Saturday, July 24, 2010

Trafigura fined €1m for exporting toxic waste to Africa.

I've written before about Trafigura, the company who dumped toxic waste on the Ivory Coast which made tens of thousand of people ill. They have already been forced to pay £100 million to the Ivory Coast government to clean up the mess and £30 million to pay for residents medical treatments, but they have, until now, done so without ever admitting that they were at fault.

Now, a court in the Netherlands has fined them one million Euros (£840,000), but the amount is less significant than the fact that Trafigura have, at last, been found guilty of criminality.

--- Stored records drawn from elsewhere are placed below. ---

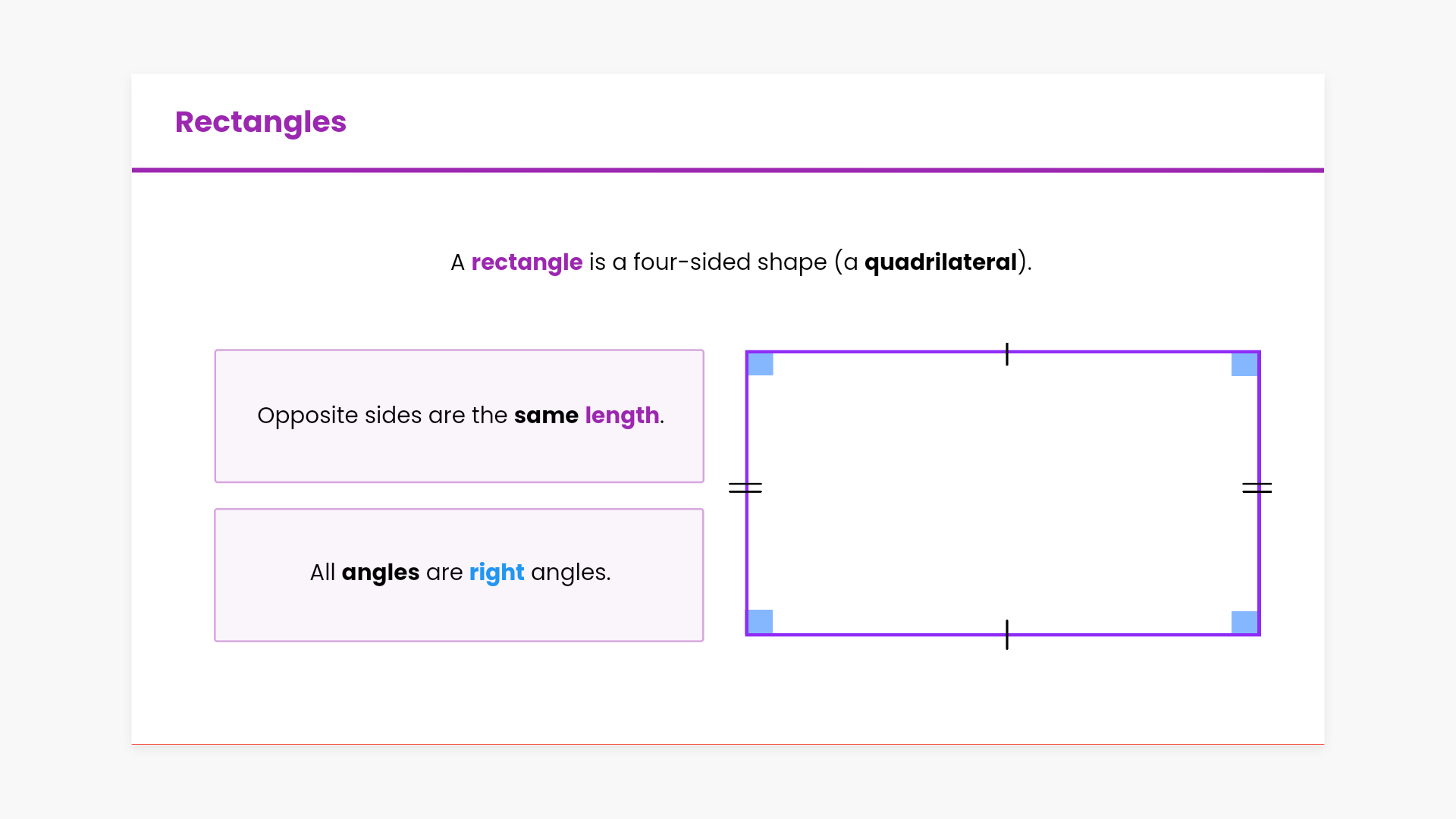Click the bold word 'angles'
The height and width of the screenshot is (819, 1456).
tap(380, 573)
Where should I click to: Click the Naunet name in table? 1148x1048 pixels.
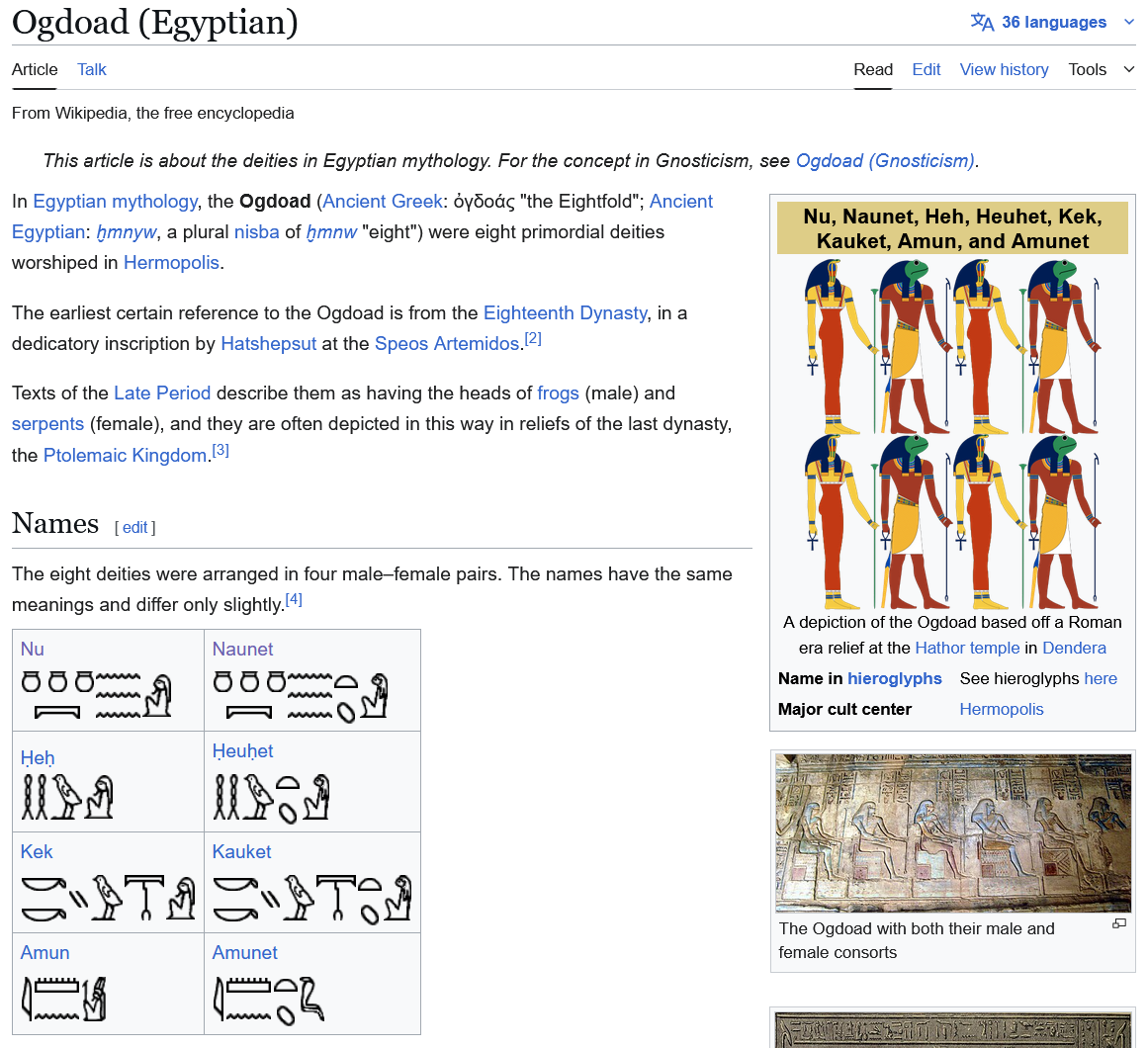(242, 649)
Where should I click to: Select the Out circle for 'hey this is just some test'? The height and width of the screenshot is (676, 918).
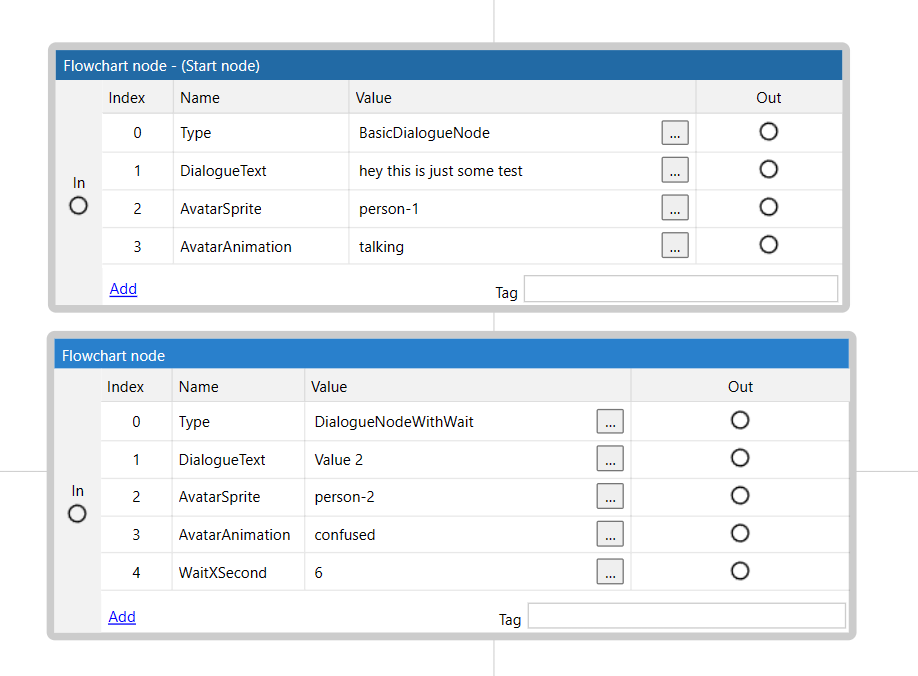tap(768, 169)
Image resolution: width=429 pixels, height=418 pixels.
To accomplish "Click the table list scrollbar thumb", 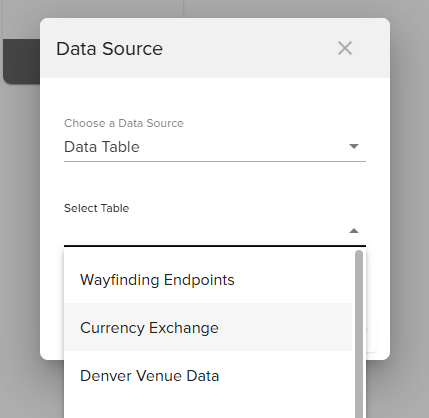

It is the first time the London-based firm has been convicted of criminal charges over the environmental scandal, in which 30,000 Africans were made ill when the toxic waste was dumped in Ivory Coast.

A court in the Netherlands also ruled today that the firm had concealed the dangerous nature of the waste when it was initially unloaded from a ship in Amsterdam.

Eliance Kouassi, president of the victims' group in Ivory Coast, said: "Finally Trafigura has been called out in a court of law. It's a real victory for us." The fine is, however, only half the amount sought by the Dutch prosecutors.

Until now Trafigura have argued that the materials they dumped could not possibly have caused the illnesses described. It was a ludicrous and heartless defence, which I am pleased to say has been rejected by the Dutch court.
Trafigura has consistently denied wrongdoing, insisting that the waste could not have caused serious illness. After today's verdict, it said it would consider an appeal. "While Trafigura is pleased to have been acquitted of the charge of forgery, it is disappointed by the judge's ruling on the other two, which it believes to be incorrect. Concerning the delivery of dangerous goods, it is important that the court has noted that there was limited risk to human health from these slops, and indeed no damage occurred in Amsterdam."
Trafigura also became infamous after lawyers working on it's behalf attempted to impose a super injunction on the Guardian newspaper preventing them from reporting on questions asked in the British parliament.

As I said at the time:
They started this tale as an almost anonymous trading company with a PR problem concerning toxic waste on the Ivory Coast. They are ending this tale as the company who tried to prevent the media from reporting what is happening in parliament.

They have gone from obscurity to infamy in a few short months. That's quite a journey.
Their actions have now been found to be criminal. The journey is complete.